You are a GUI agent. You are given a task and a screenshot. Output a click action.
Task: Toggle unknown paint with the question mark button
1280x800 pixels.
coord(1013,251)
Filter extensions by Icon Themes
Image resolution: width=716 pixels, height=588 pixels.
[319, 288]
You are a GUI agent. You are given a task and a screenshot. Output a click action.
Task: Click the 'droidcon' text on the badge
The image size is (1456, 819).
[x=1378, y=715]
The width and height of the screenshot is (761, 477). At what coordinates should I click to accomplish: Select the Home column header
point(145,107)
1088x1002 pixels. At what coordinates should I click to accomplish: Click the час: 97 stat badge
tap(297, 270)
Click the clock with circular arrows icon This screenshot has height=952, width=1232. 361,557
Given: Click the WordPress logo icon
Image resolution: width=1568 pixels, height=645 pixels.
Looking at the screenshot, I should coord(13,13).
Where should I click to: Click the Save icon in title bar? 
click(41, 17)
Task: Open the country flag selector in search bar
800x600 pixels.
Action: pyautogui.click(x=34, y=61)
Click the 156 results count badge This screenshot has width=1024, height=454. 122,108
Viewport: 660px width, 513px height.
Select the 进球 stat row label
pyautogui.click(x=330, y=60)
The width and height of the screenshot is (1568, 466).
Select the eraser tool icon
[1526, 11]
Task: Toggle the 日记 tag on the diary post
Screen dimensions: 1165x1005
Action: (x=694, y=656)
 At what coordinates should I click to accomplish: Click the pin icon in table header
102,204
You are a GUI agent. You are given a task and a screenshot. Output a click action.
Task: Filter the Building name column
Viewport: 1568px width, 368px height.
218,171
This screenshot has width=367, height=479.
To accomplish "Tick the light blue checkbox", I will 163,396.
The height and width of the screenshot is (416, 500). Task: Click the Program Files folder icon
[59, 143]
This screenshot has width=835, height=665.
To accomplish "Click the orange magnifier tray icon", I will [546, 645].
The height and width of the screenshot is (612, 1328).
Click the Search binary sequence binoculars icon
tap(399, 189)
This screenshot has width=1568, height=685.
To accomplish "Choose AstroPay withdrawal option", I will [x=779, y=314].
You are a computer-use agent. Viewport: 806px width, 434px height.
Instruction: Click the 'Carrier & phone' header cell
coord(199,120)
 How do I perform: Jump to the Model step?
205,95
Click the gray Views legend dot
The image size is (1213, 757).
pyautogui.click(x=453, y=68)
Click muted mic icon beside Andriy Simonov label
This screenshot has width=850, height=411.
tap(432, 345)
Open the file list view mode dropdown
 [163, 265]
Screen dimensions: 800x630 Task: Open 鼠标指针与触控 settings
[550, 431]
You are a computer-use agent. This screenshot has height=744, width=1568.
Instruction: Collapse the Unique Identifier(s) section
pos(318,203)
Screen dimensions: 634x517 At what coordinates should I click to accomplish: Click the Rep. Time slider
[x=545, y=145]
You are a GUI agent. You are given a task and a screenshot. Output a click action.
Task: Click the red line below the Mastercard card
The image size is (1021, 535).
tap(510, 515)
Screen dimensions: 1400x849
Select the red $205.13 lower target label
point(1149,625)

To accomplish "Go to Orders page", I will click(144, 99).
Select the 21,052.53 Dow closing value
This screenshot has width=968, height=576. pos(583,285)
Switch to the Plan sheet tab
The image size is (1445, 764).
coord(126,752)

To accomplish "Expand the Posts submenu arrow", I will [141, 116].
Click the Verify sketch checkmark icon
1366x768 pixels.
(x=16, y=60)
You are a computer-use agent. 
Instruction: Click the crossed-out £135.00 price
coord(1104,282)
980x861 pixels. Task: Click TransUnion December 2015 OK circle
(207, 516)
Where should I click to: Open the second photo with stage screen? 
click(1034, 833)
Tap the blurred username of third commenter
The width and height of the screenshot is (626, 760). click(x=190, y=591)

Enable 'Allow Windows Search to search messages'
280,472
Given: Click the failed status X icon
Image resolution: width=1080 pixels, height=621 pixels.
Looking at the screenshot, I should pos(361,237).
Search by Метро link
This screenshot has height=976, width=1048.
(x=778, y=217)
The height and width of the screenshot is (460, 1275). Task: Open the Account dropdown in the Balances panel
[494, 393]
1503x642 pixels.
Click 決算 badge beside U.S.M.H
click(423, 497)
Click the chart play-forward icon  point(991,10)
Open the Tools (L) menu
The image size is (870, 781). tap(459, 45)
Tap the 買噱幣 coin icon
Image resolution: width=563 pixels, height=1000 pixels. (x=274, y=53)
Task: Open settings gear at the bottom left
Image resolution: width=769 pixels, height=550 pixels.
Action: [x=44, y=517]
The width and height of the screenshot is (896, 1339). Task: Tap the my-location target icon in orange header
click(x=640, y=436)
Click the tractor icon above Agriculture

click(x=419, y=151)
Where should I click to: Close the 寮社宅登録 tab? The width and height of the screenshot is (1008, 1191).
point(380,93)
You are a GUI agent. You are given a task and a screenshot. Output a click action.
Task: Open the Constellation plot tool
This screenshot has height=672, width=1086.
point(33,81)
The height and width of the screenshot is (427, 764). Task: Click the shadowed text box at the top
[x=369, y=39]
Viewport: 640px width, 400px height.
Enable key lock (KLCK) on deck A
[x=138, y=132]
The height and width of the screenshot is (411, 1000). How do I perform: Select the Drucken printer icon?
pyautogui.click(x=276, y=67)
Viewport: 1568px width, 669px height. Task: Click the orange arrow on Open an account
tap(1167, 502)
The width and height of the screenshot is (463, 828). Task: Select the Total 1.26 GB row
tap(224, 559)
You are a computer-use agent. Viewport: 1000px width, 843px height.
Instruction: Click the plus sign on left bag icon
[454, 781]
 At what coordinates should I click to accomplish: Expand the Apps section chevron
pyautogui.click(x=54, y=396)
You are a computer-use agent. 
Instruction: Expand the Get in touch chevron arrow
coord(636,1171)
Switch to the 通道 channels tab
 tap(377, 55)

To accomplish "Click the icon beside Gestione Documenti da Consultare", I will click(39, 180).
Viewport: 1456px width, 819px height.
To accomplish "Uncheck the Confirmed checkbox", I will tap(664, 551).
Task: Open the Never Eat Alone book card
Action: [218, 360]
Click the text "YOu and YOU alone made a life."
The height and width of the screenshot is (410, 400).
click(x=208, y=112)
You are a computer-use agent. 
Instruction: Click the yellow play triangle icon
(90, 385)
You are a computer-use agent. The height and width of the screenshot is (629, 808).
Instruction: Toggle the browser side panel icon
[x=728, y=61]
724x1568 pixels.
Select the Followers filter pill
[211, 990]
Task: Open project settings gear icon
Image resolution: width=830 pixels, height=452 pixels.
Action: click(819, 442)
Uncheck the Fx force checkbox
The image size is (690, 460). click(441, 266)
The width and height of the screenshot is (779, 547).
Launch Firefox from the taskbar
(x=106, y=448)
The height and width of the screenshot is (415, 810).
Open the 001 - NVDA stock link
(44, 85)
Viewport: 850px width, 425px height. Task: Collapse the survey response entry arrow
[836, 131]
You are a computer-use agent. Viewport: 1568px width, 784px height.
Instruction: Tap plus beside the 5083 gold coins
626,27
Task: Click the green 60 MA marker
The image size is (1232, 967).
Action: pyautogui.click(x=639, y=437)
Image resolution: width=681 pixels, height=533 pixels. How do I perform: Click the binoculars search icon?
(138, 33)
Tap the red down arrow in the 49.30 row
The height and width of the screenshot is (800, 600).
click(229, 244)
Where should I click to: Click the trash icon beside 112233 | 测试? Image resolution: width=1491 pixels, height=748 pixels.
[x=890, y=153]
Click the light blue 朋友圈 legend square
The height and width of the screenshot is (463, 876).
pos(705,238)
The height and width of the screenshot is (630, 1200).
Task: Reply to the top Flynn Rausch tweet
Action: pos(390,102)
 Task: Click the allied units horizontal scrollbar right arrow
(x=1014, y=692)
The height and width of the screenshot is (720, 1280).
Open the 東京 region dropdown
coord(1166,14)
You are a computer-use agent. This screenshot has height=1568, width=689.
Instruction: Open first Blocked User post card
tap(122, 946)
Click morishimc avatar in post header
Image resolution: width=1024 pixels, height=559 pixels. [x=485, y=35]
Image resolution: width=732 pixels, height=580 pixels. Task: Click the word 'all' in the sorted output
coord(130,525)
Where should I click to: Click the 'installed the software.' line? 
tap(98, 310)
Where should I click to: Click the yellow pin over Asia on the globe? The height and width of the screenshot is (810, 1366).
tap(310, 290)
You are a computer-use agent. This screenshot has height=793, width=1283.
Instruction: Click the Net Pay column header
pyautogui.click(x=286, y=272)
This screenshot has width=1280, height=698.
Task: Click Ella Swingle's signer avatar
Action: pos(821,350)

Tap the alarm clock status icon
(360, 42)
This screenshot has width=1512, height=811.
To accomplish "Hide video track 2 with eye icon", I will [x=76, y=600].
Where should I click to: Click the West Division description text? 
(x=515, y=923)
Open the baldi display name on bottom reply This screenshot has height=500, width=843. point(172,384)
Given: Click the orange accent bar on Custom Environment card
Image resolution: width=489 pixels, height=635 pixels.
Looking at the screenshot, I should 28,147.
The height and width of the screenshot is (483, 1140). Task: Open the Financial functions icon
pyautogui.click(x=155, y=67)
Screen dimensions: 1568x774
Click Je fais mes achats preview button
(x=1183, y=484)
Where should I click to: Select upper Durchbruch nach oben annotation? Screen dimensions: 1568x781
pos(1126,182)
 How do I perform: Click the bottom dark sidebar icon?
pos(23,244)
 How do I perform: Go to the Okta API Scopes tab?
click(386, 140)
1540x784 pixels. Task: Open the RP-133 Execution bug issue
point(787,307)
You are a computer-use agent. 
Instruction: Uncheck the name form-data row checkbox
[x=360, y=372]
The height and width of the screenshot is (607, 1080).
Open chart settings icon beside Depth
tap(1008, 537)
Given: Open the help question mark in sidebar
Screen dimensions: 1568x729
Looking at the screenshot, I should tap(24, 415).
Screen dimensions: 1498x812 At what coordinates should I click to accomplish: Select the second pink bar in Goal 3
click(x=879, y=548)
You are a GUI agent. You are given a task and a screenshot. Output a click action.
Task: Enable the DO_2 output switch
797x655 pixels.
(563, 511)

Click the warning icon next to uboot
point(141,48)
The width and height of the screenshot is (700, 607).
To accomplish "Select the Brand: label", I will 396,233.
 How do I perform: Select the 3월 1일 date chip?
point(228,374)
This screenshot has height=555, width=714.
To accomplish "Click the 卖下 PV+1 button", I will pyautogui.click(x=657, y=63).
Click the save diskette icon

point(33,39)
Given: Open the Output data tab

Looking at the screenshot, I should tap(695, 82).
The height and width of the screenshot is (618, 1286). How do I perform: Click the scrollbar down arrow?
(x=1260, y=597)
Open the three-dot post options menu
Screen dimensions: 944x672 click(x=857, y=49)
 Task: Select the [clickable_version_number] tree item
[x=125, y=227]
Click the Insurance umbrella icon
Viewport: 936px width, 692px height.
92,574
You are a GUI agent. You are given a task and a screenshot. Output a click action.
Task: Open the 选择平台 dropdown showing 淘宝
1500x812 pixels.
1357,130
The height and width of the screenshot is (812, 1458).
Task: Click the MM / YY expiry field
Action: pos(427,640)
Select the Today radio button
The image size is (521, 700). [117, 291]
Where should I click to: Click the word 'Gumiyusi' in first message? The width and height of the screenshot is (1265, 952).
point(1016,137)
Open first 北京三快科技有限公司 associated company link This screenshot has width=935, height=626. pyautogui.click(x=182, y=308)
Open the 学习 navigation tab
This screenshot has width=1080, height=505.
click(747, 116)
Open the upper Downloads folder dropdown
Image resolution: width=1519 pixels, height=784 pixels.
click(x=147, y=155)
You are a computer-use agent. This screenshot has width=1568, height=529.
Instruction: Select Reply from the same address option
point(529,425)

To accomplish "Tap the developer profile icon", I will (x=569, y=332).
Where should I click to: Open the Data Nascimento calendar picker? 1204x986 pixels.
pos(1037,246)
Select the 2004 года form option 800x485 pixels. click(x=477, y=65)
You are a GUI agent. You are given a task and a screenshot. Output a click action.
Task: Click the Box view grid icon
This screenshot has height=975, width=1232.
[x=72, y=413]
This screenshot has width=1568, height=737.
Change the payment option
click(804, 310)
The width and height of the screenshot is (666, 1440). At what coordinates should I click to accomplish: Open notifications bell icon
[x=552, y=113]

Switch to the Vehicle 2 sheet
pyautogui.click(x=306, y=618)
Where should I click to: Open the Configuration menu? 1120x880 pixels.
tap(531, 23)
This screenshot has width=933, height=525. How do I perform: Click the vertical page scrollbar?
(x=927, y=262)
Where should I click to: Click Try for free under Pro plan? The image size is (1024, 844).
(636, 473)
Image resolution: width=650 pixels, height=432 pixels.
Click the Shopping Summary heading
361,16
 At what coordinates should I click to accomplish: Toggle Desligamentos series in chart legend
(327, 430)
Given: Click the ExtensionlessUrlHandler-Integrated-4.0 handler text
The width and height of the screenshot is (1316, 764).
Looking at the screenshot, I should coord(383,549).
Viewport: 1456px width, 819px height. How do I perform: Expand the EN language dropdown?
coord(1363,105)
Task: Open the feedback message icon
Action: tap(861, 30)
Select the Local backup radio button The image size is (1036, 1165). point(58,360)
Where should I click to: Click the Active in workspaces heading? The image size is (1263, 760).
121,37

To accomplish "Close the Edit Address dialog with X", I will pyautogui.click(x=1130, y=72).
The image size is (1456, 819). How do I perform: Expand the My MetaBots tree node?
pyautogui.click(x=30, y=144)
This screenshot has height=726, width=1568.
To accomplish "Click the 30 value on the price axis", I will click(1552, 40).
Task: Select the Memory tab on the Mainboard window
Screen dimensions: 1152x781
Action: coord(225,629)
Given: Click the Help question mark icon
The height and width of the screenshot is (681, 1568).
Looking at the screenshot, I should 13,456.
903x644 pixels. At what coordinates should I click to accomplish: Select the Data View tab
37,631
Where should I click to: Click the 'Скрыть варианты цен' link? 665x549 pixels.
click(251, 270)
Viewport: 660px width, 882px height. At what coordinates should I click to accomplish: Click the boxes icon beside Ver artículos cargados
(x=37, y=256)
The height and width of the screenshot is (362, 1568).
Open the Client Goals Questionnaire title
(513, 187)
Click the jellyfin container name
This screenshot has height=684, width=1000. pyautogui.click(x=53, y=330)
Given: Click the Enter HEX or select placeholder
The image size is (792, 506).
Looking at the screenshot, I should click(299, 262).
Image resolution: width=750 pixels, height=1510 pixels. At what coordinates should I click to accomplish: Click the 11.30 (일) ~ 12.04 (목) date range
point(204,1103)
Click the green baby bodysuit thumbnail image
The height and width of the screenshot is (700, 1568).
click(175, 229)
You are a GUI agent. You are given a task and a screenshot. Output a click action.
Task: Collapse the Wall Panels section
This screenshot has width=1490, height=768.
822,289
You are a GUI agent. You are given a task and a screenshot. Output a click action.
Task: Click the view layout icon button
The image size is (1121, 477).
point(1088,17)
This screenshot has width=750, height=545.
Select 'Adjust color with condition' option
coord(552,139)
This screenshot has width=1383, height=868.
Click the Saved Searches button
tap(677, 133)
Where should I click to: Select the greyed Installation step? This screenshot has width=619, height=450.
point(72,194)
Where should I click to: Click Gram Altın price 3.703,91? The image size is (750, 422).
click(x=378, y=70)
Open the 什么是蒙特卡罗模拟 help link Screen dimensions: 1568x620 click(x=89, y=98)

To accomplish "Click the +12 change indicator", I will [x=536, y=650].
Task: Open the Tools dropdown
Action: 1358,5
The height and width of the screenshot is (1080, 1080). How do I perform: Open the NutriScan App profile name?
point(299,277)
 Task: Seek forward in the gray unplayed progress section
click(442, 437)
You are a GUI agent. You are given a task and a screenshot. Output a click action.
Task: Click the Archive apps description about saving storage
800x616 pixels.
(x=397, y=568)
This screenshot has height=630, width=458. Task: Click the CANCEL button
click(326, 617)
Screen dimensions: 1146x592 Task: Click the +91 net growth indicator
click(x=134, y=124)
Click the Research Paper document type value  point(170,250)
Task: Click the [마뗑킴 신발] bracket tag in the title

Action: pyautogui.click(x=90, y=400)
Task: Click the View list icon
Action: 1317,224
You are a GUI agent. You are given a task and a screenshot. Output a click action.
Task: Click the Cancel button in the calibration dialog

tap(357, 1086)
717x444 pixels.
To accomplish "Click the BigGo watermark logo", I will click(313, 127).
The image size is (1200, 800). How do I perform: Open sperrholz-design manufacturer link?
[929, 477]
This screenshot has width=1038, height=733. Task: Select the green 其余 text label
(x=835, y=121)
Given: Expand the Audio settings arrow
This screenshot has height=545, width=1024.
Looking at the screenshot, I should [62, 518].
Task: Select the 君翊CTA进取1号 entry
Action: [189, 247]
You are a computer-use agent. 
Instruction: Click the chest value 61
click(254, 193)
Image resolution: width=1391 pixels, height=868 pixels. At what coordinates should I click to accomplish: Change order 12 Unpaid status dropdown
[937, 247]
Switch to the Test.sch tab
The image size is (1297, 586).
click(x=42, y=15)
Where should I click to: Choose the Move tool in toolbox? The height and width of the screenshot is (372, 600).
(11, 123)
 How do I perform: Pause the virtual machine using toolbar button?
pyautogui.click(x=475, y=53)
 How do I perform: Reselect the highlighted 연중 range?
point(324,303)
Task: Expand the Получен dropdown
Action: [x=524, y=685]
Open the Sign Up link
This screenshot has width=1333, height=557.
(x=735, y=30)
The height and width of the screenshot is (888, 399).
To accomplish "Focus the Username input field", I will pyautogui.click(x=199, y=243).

--------------------------------------------------

» Problem requirements
An exact copy of the lines above, from the one containing "Given: Open the help question mark in sidebar" down to the one containing "The width and height of the screenshot is (700, 607)." and including both, is the whole answer; retype it and nothing else.

» Answer
Given: Open the help question mark in sidebar
Screen dimensions: 1568x729
Looking at the screenshot, I should tap(24, 415).
Screen dimensions: 1498x812 At what coordinates should I click to accomplish: Select the second pink bar in Goal 3
click(x=879, y=548)
You are a GUI agent. You are given a task and a screenshot. Output a click action.
Task: Enable the DO_2 output switch
797x655 pixels.
(563, 511)

Click the warning icon next to uboot
point(141,48)
The width and height of the screenshot is (700, 607).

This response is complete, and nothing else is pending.